River laughed. “They did not.”

Small footsteps stomped along the sidewalk, and the weight and rhythm registered in Jess's brain only a split second before a pair of small arms were thrown around her neck. “Did you save me some duck?”

Jess peeked over her daughter's head to deliver an apologetic-mortified glance at River. Holding her kid at arm's length, Jess gave the most convincing Mom Face she could manage. “What are you still doing up, honey? You're not supposed to be out here.”

“I could hear your laugh in the courtyard.”

“But what were you doing in the courtyard?”

“Beating Pops at checkers.”

“Pops?” Jess called out.

“She's too fast,” Pops replied from behind the fence.

Juno giggled.

“I've got her,” Jess said back. She relented and kissed Juno's forehead before turning her around to face River. Apparently this was happening. “Sorry for the interruption.”

He shook his head and smiled warmly at Juno. “Not at all.”

“Juno, this is Dr. Peña.”

Juno reached out, and he wrapped her tiny hand in his large one. “River,” he said, shaking gently. “You can call me River.”

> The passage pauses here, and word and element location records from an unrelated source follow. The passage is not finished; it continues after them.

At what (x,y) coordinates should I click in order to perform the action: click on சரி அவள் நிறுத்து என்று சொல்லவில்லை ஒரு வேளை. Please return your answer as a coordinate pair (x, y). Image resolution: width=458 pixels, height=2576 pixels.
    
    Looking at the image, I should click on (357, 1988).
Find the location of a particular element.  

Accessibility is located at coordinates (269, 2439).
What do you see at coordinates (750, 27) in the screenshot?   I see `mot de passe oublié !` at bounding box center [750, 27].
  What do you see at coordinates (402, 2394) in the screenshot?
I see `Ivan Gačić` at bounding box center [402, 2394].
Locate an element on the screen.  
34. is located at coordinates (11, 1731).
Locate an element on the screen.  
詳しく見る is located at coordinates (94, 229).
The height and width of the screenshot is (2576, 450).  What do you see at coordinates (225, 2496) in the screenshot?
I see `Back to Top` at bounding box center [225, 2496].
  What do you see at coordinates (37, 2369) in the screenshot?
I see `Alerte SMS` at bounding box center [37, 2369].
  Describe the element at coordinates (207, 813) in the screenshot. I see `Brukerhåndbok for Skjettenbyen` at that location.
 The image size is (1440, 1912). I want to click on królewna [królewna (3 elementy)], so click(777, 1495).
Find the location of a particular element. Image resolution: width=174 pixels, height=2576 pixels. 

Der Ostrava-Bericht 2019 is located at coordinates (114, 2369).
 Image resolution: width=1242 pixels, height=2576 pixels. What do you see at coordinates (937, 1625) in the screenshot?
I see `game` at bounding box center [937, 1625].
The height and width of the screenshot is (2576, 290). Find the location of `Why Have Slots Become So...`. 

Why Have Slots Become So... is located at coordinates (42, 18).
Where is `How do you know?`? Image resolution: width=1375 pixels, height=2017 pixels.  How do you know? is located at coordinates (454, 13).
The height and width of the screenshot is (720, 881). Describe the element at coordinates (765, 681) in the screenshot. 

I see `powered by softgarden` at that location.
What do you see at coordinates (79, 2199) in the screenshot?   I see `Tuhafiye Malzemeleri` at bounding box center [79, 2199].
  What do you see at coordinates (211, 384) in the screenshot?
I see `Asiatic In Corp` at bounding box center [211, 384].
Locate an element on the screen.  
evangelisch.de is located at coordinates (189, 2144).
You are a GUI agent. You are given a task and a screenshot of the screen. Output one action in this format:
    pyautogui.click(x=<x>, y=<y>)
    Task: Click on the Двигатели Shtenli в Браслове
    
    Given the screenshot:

Settling on her mom's lap, Juno tilted her head, considering him. “You have a unique name, too.”

River nodded. “I do.”

“Do you like it?” she asked.

“Absolutely.”

“My middle name is M-E-R-R-I-A-M. I'm named after mountains. What's yours?”

“Nicolas, after my grandpa.”

She pursed her lips, less impressed. “Hmm. That's kind of normal, I guess. Did anyone ever tease you for being named River Nicolas?”

“A few times,” he admitted. “But I'd rather be teased for having a name nobody else has than one that a ton of people have. I'm willing to bet no one else is named Juno Merriam Davis. Only you.”